My primary concerns about the experimental methods and design would have had to be addressed at the time of conducting the research and cannot be remedied after the fact.

Specifically, they just did not enough information to truly understand why some parents decided to vaccinate and others did not.  I would imagine that a sense of 'self-efficacy' was a factor, but it is not possible to determine its relative weight.  For example, relative to the a person's political affiliation.  Or time spent on the internet reading false information about vaccinations in general and mRNA vaccines in specific.  

For example, while information about a parent's decision to have the child vaccinated against flu in the prior year doesn't fully inform about whether parents opted to also not have other pediatric vaccines administered during the first year of life, such as DPT or against measles.

Had it been my study, I might also have included 1 or 2 items that probed whether the parents had even a rudimentary knowledge of what a virus is or how a vaccine primes the immune system to have a memory of the pathogen (but in a benign way).

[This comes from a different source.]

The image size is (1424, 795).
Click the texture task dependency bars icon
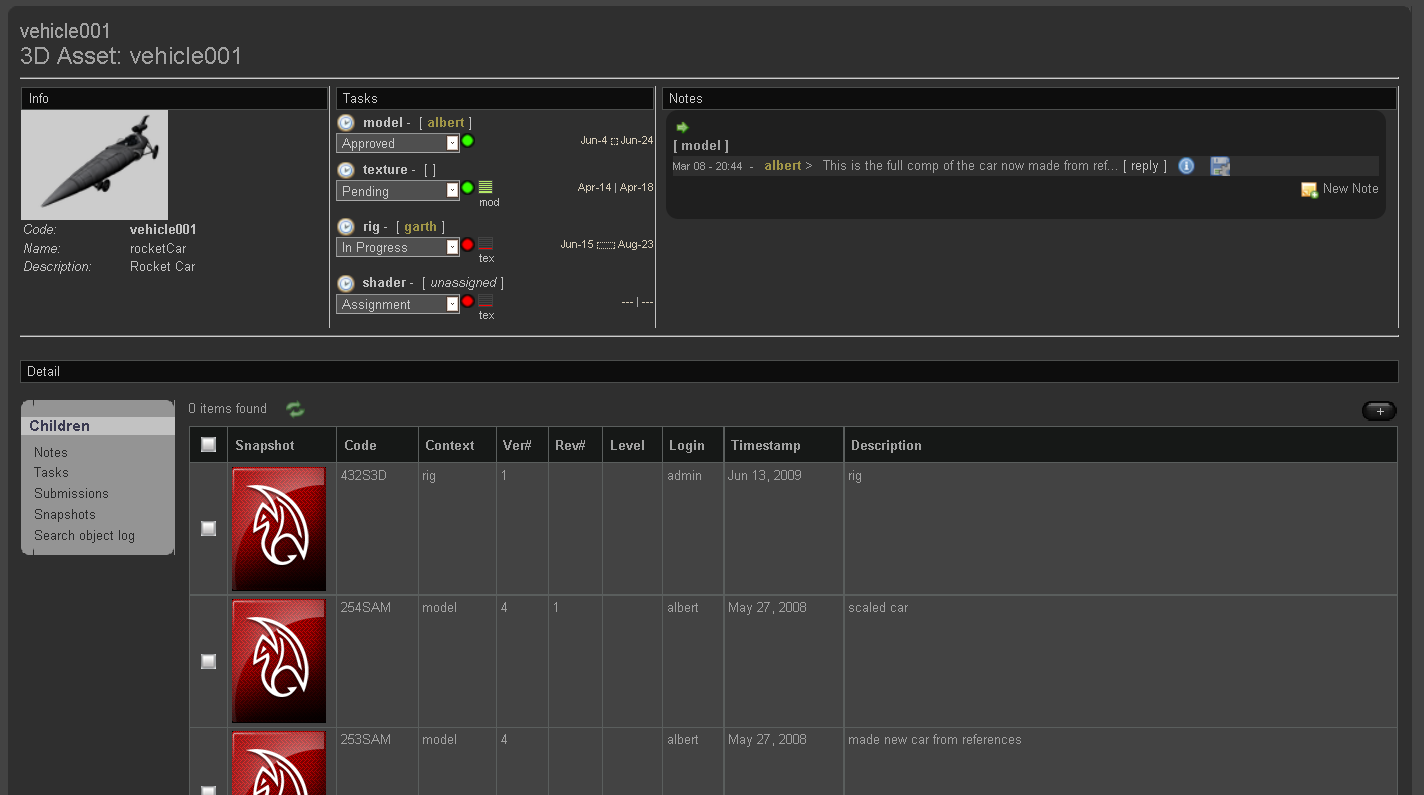tap(485, 187)
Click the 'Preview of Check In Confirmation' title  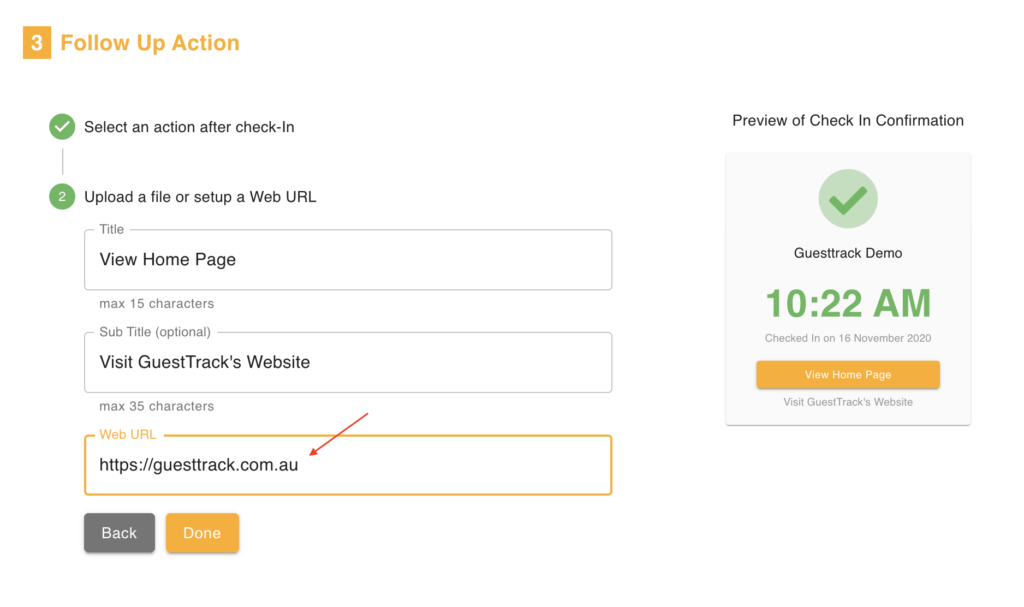pyautogui.click(x=847, y=120)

Even with a focus on self-efficacy, we don't really know if the parents feel efficacious in other aspects of their lives.

Author Response

We appreciate the reviewers' comments and are delighted that reviewers 1 and 3 believe that the paper should be accepted. We understand Reviewer 2’s concerns and recognize that our study, like all other published research, has limitations. However, many of the reviewer's comments are not actionable or do not directly relate to our research question. 

For example, as the reviewer points out, we cannot change the study design. Moreover, our research question was unrelated to political party affiliation-- and there is no reason to believe that party affiliation would impact decision self-efficacy.

Additionally, we did not measure childhood vaccines other than influenza. Influenza vaccine seemed to us to be the most relevant as it shares many more similarities with COVID-19 vaccines (e.g., respiratory virus, need for boosters) than do other childhood vaccines. 

With regard to parental knowledge about vaccines, there is abundant evidence that knowledge does not predict behavior change. Parents can feel confident about decisions for which they are entirely uninformed. However, based on socio-behavioral theory, those who make decisions with confidence are more likely to follow-through with their decisions.

Finally, the issue of whether parents feel efficacious in other aspects of their lives is not really relevant to our study; self-efficacy, as defined by theory, is related to a specific behavior, and not necessarily generalizable to other behaviors.

The role of self-efficacy is articulated in a number of socio-behavioral theories (eg., Ottawa Decision Support Model,[1] Health Belief Model,[2] Theory of Reasoned Action)[3] and with prior research in the context of other health behaviors.[4] Given that decision self-efficacy is a potentially modifiable target for intervention and has not been previously studied, we believe that our paper makes a unique and valuable contribution to the literature.

 

Literature cited

[1] O’Connor AM, Tugwell P, Wells GA, et al. Randomized trial of a portable, self-administered decision aid for postmenopausal women considering long-term preventive hormone therapy. Med Decis Mak Int J Soc Med Decis Mak. 1998;18(3):295-303.

[2] Janz NK, Becker MH. The Health Belief Model: A Decade Later. Health Education Quarterly. 1984;11(1):1-47.

[3] Ajzen, I. From intentions to action: A theory of planned behavior. In J. Kuhl & J. Beckman (Eds.), Action control: From cognitions to behaviors. 1985: pp. 11–39. New York: Springer

[4] Stacey D, Légaré F, Lewis K, Barry M, Bennett C, Eden K, Holmes-Rovner M, Llewellyn-Thomas H, Lyddiatt A, Thomson R, Trevena L. Decision aids for people facing health treatment or screening decisions. Cochrane Database Syst Rev. 2017 Apr 12;4:CD001431. doi: 10.1002/14651858.CD001431.pub5

Reviewer 3 Report

All suggested edits and comments were addressed sufficiently. 

Author Response

Thank you for the feedback you provided in your review. It has improved the manuscript.